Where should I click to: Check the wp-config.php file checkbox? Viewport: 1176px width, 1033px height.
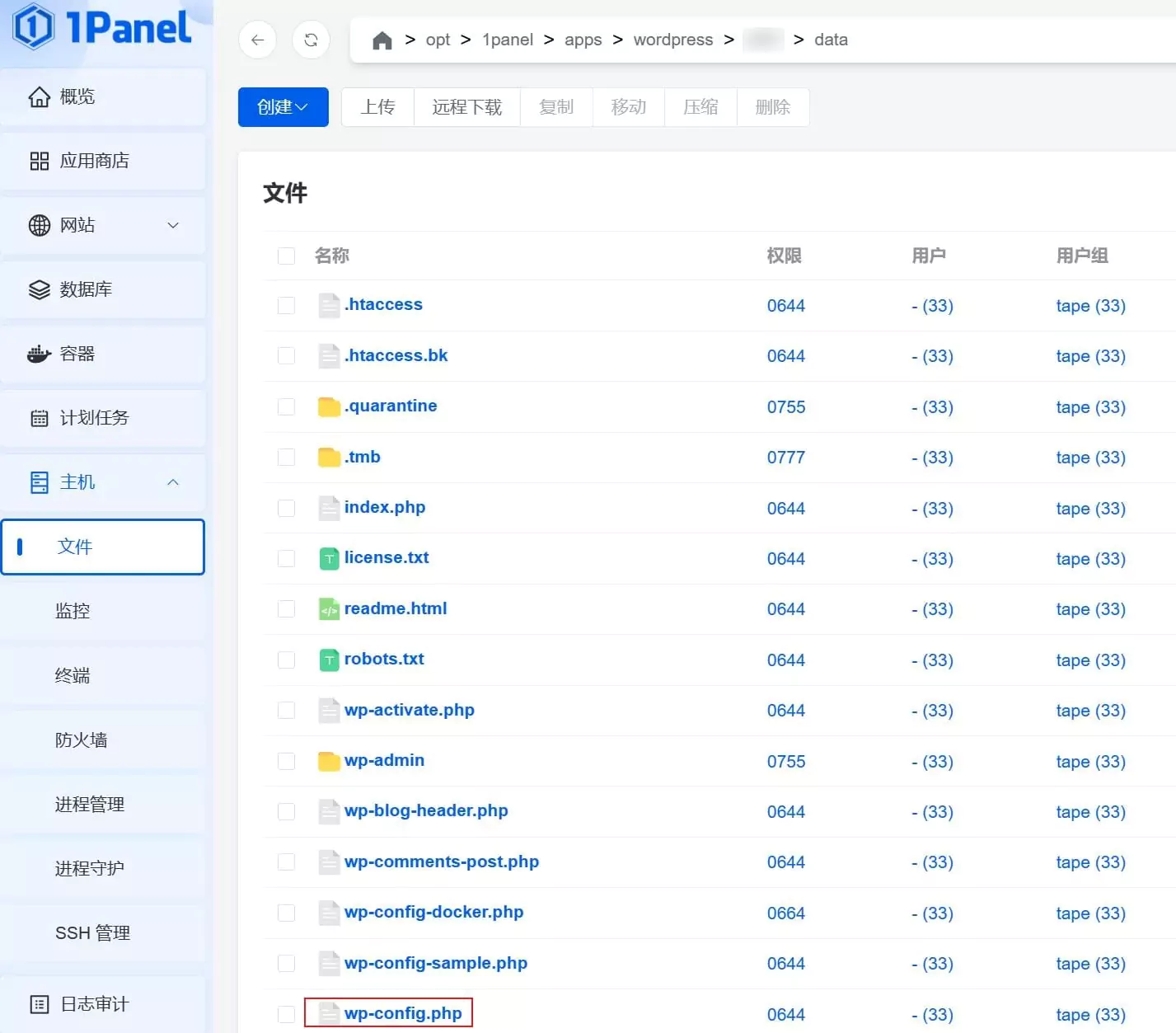[x=286, y=1014]
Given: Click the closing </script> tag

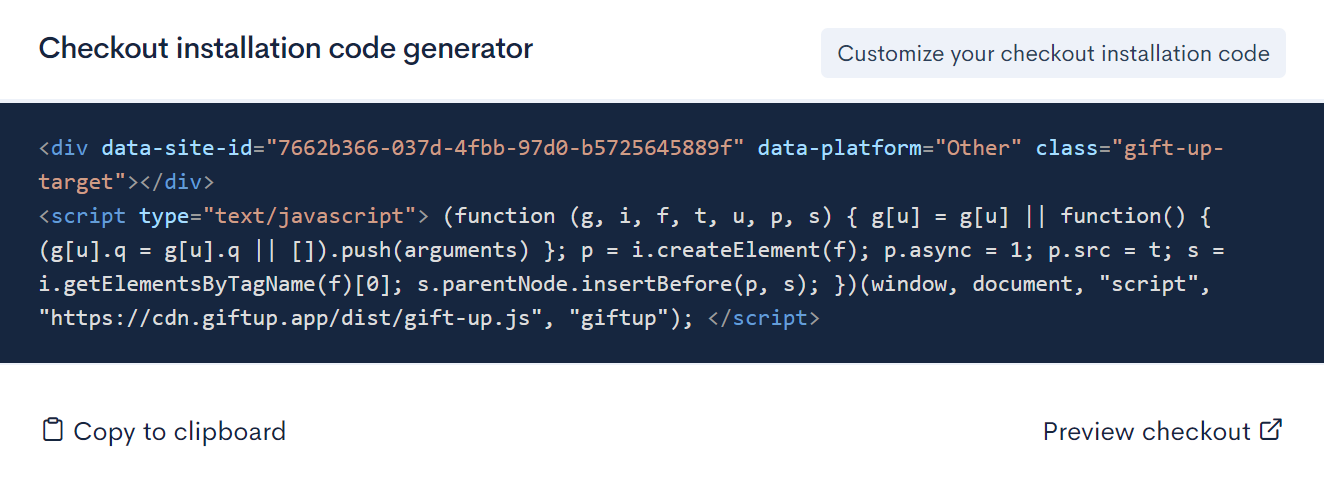Looking at the screenshot, I should (763, 319).
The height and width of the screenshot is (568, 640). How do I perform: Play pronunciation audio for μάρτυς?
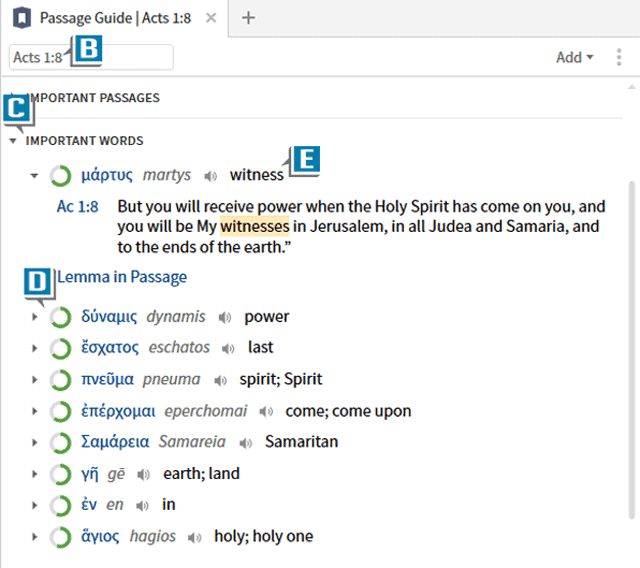211,176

◆ ◆ ◆ ◆

**Goal**
Render every line of the records above as a numbered list, leaving out blank lines and the pictures.

**Output for this task**
1. Where should I click to: Check the wp-config.php file checkbox? Viewport: 1176px width, 1033px height.
2. [x=286, y=1014]
3. Given: Click the closing </script> tag
4. Looking at the screenshot, I should (763, 319).
5. The height and width of the screenshot is (568, 640). How do I perform: Play pronunciation audio for μάρτυς?
6. 211,176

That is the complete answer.